I first saw San Clemente in 1954 or 1955 when I went with my mother to enrol for 1955. My first impression of San Clemente was the lovely grounds, buildings and grotto not to mention the cows! It was situated in the most heavily industrialised suburb of Newcastle if not Australia, so cows were very unexpected, especially at a school. There were also large vegetable gardens as well as a tennis court.
School excursions and Shakespearian Experiences
Today the schools have many excursions local, Canberra, Snowy Mountains and Blue Mountains to name a few and even overseas. We also went on excursions in the mid 1950’s.
The excursion that I remember most, was to The Century Theatre at Broadmeadow Nineways, to see the movie Richard lll starring Laurence Olivier. Three classes went on this excursion, 3rd, 4th and 5th Years, most likely 5th Year were doing Richard III for their Leaving Certificate. We left the school in full uniform (hat, gloves and stockings), to walk to Broadmeadow, escorted by a couple of mothers. It was a hot day and back then we didn’t take drinking water with us as they would have done today and by the time we got there we were very hot. Maybe I wasn’t feeling in the mood for a film, I thought it was gruesome, Richard III being a Plantagenet king was not a favourite in Tudor times and Shakespeare was a man of Tudor times. The scene of Richard’s death where the nobles fell upon him was gruesome as he cried out “My kingdom for a horse” - some doubt if he actually said this. After the movie we had to find our own way home, I was feeling quite ill going home on the bus.
We had another Shakespearean excursion this time everything was different - it was “The Merchant of Venice”, which was the Play we doing for our Intermediate Certificate. Our teacher was Sister Agnes who took us through the play explaining about the characters of the play, I remember being very interested. The Merchant of Venice was playing at the Roxy Theatre, it was a live production, and it was arranged that the class could go. It was at night and we were out of uniform, our parents were responsible for taking us to and from the theatre, it was a great experience and I think we all enjoyed the play.
Our next adventure into Shakespeare was “A Midsummer Night’s Dream”, the brainwave of someone in our class. I was asked to play the fool, we had fun and it was chaotic, it most likely did not resemble the actual play. We put it during our lunch time - just 14 and 15 year old girls just having fun.
We had other excursions - one I remember was to Sandgate Cemetery Chapel on All Souls Day, which was a religious occasion. Our School during summer had swimming excursions to Newcastle Baths, a bus would take us there and we would catch our buses home afterwards. It was just swimming as we didn’t have carnivals (that came later) and nothing was organized, we just enjoyed a day out of school. I don’t think any other Girls Catholic High Schools had swimming days at that time.

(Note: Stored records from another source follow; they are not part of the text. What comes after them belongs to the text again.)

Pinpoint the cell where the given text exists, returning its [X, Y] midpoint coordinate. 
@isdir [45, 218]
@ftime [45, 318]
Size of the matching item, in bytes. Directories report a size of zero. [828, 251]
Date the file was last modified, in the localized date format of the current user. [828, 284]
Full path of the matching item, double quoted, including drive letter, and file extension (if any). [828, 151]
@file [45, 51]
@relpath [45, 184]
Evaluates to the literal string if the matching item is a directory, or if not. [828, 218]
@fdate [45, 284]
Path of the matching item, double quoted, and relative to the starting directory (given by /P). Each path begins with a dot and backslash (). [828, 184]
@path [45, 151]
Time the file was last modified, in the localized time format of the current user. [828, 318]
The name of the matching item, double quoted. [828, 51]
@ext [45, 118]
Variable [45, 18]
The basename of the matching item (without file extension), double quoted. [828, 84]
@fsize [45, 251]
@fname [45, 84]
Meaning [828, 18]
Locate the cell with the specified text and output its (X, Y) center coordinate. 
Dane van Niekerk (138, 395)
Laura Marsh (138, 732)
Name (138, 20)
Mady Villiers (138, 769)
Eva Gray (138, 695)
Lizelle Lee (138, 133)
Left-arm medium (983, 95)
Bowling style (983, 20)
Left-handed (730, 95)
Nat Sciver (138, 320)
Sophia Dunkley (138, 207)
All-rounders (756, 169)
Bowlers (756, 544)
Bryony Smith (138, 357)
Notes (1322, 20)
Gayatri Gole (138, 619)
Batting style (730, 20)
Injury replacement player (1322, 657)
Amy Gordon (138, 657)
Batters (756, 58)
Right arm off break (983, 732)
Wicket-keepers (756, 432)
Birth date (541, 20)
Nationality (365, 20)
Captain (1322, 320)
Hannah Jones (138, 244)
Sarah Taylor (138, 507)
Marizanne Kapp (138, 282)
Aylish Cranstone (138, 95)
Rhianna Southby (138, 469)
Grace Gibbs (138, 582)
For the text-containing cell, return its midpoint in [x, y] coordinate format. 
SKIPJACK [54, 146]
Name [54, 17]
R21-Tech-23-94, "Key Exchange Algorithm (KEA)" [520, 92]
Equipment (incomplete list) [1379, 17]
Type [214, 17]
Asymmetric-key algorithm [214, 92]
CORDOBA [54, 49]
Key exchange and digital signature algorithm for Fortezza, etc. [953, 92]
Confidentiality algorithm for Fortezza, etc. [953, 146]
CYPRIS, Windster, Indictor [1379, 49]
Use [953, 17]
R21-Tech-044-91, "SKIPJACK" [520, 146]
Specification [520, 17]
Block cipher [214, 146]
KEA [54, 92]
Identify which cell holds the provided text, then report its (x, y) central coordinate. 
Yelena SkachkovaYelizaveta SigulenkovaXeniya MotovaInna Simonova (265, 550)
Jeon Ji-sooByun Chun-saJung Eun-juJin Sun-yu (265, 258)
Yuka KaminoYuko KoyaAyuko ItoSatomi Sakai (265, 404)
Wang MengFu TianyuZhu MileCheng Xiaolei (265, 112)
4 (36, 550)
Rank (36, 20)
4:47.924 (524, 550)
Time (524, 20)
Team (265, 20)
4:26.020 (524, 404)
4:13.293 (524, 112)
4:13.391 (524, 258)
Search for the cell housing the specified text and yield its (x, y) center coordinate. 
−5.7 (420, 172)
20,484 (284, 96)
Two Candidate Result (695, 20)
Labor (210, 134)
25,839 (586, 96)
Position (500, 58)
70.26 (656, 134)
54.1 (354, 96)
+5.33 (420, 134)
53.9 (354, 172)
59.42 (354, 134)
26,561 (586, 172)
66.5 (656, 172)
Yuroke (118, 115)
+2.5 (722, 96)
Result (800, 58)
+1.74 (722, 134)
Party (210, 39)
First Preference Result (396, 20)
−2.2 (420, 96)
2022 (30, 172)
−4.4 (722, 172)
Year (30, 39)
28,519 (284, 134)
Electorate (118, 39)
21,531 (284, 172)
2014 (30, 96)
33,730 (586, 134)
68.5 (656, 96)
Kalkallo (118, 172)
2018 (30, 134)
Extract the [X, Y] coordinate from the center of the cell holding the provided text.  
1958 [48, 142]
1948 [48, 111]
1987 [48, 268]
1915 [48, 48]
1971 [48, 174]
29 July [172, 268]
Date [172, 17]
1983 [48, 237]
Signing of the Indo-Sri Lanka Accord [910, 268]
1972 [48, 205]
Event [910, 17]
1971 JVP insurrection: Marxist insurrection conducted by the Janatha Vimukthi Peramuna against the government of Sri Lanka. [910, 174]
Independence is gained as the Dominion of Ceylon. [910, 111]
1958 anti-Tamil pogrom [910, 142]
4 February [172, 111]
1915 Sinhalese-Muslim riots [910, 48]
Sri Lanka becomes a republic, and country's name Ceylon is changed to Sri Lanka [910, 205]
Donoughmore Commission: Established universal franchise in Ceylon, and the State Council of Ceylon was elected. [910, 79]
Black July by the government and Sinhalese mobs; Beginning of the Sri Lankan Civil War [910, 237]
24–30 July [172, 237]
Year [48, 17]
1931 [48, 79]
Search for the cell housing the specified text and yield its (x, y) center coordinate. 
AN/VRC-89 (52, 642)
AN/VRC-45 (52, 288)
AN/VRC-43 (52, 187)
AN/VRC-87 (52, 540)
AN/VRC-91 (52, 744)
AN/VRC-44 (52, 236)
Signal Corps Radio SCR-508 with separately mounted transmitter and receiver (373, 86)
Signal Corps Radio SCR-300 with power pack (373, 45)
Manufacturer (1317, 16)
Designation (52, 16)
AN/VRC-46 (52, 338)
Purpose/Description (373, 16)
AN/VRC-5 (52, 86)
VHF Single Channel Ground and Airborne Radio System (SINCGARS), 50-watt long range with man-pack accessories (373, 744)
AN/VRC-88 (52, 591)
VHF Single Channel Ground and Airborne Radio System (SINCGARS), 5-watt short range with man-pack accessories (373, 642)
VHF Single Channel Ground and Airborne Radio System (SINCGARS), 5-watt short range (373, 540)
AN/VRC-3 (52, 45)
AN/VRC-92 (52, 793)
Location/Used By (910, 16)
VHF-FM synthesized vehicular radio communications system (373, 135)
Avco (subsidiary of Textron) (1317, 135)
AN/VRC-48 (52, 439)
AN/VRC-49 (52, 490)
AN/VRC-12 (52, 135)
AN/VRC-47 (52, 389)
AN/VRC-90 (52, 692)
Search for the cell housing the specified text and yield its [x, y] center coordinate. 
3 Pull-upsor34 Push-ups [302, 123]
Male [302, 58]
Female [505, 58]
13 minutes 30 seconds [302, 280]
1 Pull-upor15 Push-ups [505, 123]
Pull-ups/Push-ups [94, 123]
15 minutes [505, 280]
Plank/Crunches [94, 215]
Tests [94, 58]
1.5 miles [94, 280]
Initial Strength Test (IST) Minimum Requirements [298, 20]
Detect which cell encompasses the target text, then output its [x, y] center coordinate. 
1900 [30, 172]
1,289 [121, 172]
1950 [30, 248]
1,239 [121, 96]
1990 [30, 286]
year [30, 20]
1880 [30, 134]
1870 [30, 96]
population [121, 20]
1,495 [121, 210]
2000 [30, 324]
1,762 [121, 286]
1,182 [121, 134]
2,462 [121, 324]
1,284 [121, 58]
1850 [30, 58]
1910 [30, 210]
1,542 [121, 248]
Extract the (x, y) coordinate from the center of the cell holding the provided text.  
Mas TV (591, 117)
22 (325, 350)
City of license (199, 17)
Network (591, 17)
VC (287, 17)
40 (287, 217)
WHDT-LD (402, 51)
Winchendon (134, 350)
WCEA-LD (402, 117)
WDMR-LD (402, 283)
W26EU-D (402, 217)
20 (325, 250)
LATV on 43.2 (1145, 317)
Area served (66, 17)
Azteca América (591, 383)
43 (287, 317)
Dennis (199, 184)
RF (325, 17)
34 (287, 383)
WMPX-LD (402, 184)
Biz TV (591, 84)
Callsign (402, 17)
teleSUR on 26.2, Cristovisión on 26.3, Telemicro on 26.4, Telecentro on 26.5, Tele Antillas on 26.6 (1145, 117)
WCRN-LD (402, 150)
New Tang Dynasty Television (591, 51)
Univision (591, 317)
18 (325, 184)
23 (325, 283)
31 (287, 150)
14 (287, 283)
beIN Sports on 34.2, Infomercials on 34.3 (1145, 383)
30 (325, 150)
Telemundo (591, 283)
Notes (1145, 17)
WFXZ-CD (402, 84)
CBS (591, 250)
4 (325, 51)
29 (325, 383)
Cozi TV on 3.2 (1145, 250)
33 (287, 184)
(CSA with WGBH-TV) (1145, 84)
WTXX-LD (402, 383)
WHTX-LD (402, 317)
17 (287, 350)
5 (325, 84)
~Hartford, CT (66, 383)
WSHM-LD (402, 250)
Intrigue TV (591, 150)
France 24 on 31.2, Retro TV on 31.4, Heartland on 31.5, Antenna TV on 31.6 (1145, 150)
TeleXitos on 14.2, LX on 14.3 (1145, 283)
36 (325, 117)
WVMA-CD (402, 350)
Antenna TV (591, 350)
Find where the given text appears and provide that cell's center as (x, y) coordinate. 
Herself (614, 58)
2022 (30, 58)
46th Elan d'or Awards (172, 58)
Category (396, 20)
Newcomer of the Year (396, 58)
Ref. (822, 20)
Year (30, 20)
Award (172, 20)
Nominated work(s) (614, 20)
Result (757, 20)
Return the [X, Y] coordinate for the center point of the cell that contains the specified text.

School Dances during this period of time were interesting. My first two “St Dominic’s Day Dances”, we had no boys and had to dance with each other which didn’t excite us too much, although it was a social outing. We were told of a School dance before we started High School when the girls had to dance with brooms, which they dressed up! Thankfully, we were spared that. In my Intermediate Year, there was change in the air as the Rock and Roll period had started and a young man from Memphis named Elvis Presley was on the scene; and we wanted boys to dance with. The 4th Year girls led the charge, the poor nuns relented - I can imagine the discussions the nuns had at night. The Marist Brother’s School boys were invited. We had to dress modestly, hems correct with no low necklines or sleeveless dresses. We all had to show up before the dance to be inspected to be sure that we were dressed correctly. I can’t remember what the dance in the school hall was like except that I had a good time.
I admired some of the nuns’ dedication. At the school there were two old trams which were used for various things such as Speech (elocution lessons) also classes were held there on a couple of weekends for craft. It didn’t cost our parents anything except a small charge for the equipment we used. I did leatherwork and Sister Agnes instructed my class. Other girls did screen painting on material up in the assembly room in the school. We just wore casual dress to these lessons. I enjoyed these classes and appreciated the time the nuns gave to us after teaching us all week. Our Director of Studies was Sister Diana Mary, the girls would talk about her University Degrees and how clever she was. Although she didn’t teach me she knew who I was and mostly likely everyone else. I remember seeing her in the school grounds sitting in a quiet corner during sport helping a girl who was struggling with her schoolwork, such was her dedication.